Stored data
[Start of Attachment]
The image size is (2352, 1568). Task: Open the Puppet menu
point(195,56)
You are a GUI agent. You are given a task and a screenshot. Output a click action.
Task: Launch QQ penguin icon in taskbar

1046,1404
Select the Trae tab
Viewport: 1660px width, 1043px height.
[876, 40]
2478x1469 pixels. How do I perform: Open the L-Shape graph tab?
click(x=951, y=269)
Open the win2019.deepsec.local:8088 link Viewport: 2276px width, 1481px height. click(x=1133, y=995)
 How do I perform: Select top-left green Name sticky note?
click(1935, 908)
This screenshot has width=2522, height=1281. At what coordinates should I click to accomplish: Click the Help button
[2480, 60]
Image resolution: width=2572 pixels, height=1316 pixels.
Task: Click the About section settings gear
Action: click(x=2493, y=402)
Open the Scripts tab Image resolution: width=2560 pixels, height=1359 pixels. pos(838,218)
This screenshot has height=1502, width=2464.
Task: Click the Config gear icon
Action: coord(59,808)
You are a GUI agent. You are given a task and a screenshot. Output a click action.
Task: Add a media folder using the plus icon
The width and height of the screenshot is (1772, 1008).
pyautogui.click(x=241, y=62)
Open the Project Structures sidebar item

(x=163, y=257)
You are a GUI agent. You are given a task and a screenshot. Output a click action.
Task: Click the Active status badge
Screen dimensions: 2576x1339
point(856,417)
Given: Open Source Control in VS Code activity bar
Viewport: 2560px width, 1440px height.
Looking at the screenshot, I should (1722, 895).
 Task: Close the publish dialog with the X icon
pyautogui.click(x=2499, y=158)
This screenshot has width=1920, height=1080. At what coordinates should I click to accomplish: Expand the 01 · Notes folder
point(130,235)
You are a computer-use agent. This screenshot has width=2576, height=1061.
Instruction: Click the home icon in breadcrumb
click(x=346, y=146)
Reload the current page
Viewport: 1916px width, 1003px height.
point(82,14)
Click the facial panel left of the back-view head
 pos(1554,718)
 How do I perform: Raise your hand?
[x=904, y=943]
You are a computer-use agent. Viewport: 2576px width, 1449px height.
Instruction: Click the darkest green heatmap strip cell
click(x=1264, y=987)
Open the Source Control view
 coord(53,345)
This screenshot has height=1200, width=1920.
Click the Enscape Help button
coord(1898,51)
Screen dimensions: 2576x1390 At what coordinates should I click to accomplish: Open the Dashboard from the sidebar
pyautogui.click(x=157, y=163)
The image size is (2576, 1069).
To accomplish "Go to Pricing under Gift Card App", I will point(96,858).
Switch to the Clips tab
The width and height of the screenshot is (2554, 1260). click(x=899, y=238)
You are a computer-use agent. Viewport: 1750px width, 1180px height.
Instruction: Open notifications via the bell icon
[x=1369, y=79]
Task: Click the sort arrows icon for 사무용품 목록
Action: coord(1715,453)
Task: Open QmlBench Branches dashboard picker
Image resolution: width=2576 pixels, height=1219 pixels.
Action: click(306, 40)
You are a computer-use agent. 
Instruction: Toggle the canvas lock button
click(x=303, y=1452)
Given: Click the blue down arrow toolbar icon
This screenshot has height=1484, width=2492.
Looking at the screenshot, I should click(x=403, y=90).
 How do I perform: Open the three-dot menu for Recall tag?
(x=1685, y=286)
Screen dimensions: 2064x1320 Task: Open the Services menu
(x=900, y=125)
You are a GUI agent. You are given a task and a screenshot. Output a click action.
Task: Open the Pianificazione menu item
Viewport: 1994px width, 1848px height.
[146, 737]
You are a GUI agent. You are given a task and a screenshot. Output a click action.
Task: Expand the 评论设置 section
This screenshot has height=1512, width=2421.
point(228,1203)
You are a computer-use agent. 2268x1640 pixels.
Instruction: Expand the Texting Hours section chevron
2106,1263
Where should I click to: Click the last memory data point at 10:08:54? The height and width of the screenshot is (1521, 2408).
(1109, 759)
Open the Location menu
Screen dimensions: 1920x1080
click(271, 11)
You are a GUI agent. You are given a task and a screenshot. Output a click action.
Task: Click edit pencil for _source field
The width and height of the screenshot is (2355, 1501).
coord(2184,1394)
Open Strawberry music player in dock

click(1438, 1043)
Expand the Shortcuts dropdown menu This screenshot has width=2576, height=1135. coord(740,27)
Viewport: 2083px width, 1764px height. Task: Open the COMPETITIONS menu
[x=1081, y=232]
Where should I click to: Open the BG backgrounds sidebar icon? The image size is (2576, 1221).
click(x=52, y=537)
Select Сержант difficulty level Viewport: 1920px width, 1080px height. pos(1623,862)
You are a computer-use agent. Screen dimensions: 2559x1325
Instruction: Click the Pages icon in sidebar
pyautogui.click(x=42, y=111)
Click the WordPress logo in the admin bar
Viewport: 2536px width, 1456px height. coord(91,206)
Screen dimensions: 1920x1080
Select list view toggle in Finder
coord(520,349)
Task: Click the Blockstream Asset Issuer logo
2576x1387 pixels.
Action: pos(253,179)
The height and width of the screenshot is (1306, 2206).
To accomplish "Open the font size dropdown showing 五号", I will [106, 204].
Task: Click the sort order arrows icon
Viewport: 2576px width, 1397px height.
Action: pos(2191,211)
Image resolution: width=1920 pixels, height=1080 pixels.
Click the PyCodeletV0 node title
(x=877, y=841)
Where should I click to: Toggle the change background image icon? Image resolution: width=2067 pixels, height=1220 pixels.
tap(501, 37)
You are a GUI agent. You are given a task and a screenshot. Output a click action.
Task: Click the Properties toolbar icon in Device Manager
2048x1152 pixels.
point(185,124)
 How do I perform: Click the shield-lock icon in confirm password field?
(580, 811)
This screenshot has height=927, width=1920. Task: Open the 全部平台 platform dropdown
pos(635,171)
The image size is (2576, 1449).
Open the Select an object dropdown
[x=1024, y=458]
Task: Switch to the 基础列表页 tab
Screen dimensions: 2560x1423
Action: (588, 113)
[End of Attachment]
Assigned task
In full and word for word, repeat the records.

Task output
The image size is (2352, 1568). Task: Open the Puppet menu
point(195,56)
You are a GUI agent. You are given a task and a screenshot. Output a click action.
Task: Launch QQ penguin icon in taskbar

1046,1404
Select the Trae tab
Viewport: 1660px width, 1043px height.
[876, 40]
2478x1469 pixels. How do I perform: Open the L-Shape graph tab?
click(x=951, y=269)
Open the win2019.deepsec.local:8088 link Viewport: 2276px width, 1481px height. click(x=1133, y=995)
 How do I perform: Select top-left green Name sticky note?
click(1935, 908)
This screenshot has width=2522, height=1281. At what coordinates should I click to accomplish: Click the Help button
[2480, 60]
Image resolution: width=2572 pixels, height=1316 pixels.
Task: Click the About section settings gear
Action: click(x=2493, y=402)
Open the Scripts tab Image resolution: width=2560 pixels, height=1359 pixels. pos(838,218)
This screenshot has height=1502, width=2464.
Task: Click the Config gear icon
Action: coord(59,808)
You are a GUI agent. You are given a task and a screenshot. Output a click action.
Task: Add a media folder using the plus icon
The width and height of the screenshot is (1772, 1008).
pyautogui.click(x=241, y=62)
Open the Project Structures sidebar item

(x=163, y=257)
You are a GUI agent. You are given a task and a screenshot. Output a click action.
Task: Click the Active status badge
Screen dimensions: 2576x1339
point(856,417)
Given: Open Source Control in VS Code activity bar
Viewport: 2560px width, 1440px height.
Looking at the screenshot, I should (1722, 895).
 Task: Close the publish dialog with the X icon
pyautogui.click(x=2499, y=158)
This screenshot has width=1920, height=1080. At what coordinates should I click to accomplish: Expand the 01 · Notes folder
point(130,235)
You are a computer-use agent. This screenshot has width=2576, height=1061.
Instruction: Click the home icon in breadcrumb
click(x=346, y=146)
Reload the current page
Viewport: 1916px width, 1003px height.
point(82,14)
Click the facial panel left of the back-view head
 pos(1554,718)
 How do I perform: Raise your hand?
[x=904, y=943]
You are a computer-use agent. Viewport: 2576px width, 1449px height.
Instruction: Click the darkest green heatmap strip cell
click(x=1264, y=987)
Open the Source Control view
 coord(53,345)
This screenshot has height=1200, width=1920.
Click the Enscape Help button
coord(1898,51)
Screen dimensions: 2576x1390 At what coordinates should I click to accomplish: Open the Dashboard from the sidebar
pyautogui.click(x=157, y=163)
The image size is (2576, 1069).
To accomplish "Go to Pricing under Gift Card App", I will point(96,858).
Switch to the Clips tab
The width and height of the screenshot is (2554, 1260). click(x=899, y=238)
You are a computer-use agent. Viewport: 1750px width, 1180px height.
Instruction: Open notifications via the bell icon
[x=1369, y=79]
Task: Click the sort arrows icon for 사무용품 목록
Action: coord(1715,453)
Task: Open QmlBench Branches dashboard picker
Image resolution: width=2576 pixels, height=1219 pixels.
Action: click(306, 40)
You are a computer-use agent. 
Instruction: Toggle the canvas lock button
click(x=303, y=1452)
Given: Click the blue down arrow toolbar icon
This screenshot has height=1484, width=2492.
Looking at the screenshot, I should click(x=403, y=90).
 How do I perform: Open the three-dot menu for Recall tag?
(x=1685, y=286)
Screen dimensions: 2064x1320 Task: Open the Services menu
(x=900, y=125)
You are a GUI agent. You are given a task and a screenshot. Output a click action.
Task: Open the Pianificazione menu item
Viewport: 1994px width, 1848px height.
[146, 737]
You are a GUI agent. You are given a task and a screenshot. Output a click action.
Task: Expand the 评论设置 section
This screenshot has height=1512, width=2421.
point(228,1203)
You are a computer-use agent. 2268x1640 pixels.
Instruction: Expand the Texting Hours section chevron
2106,1263
Where should I click to: Click the last memory data point at 10:08:54? The height and width of the screenshot is (1521, 2408).
(1109, 759)
Open the Location menu
Screen dimensions: 1920x1080
click(271, 11)
You are a GUI agent. You are given a task and a screenshot. Output a click action.
Task: Click edit pencil for _source field
The width and height of the screenshot is (2355, 1501).
coord(2184,1394)
Open Strawberry music player in dock

click(1438, 1043)
Expand the Shortcuts dropdown menu This screenshot has width=2576, height=1135. coord(740,27)
Viewport: 2083px width, 1764px height. Task: Open the COMPETITIONS menu
[x=1081, y=232]
Where should I click to: Open the BG backgrounds sidebar icon? The image size is (2576, 1221).
click(x=52, y=537)
Select Сержант difficulty level Viewport: 1920px width, 1080px height. pos(1623,862)
You are a computer-use agent. Screen dimensions: 2559x1325
Instruction: Click the Pages icon in sidebar
pyautogui.click(x=42, y=111)
Click the WordPress logo in the admin bar
Viewport: 2536px width, 1456px height. coord(91,206)
Screen dimensions: 1920x1080
Select list view toggle in Finder
coord(520,349)
Task: Click the Blockstream Asset Issuer logo
2576x1387 pixels.
Action: pos(253,179)
The height and width of the screenshot is (1306, 2206).
To accomplish "Open the font size dropdown showing 五号", I will [106, 204].
Task: Click the sort order arrows icon
Viewport: 2576px width, 1397px height.
Action: pos(2191,211)
Image resolution: width=1920 pixels, height=1080 pixels.
Click the PyCodeletV0 node title
(x=877, y=841)
Where should I click to: Toggle the change background image icon? Image resolution: width=2067 pixels, height=1220 pixels.
tap(501, 37)
You are a GUI agent. You are given a task and a screenshot. Output a click action.
Task: Click the Properties toolbar icon in Device Manager
2048x1152 pixels.
point(185,124)
 How do I perform: Click the shield-lock icon in confirm password field?
(580, 811)
This screenshot has height=927, width=1920. Task: Open the 全部平台 platform dropdown
pos(635,171)
The image size is (2576, 1449).
Open the Select an object dropdown
[x=1024, y=458]
Task: Switch to the 基础列表页 tab
Screen dimensions: 2560x1423
Action: (588, 113)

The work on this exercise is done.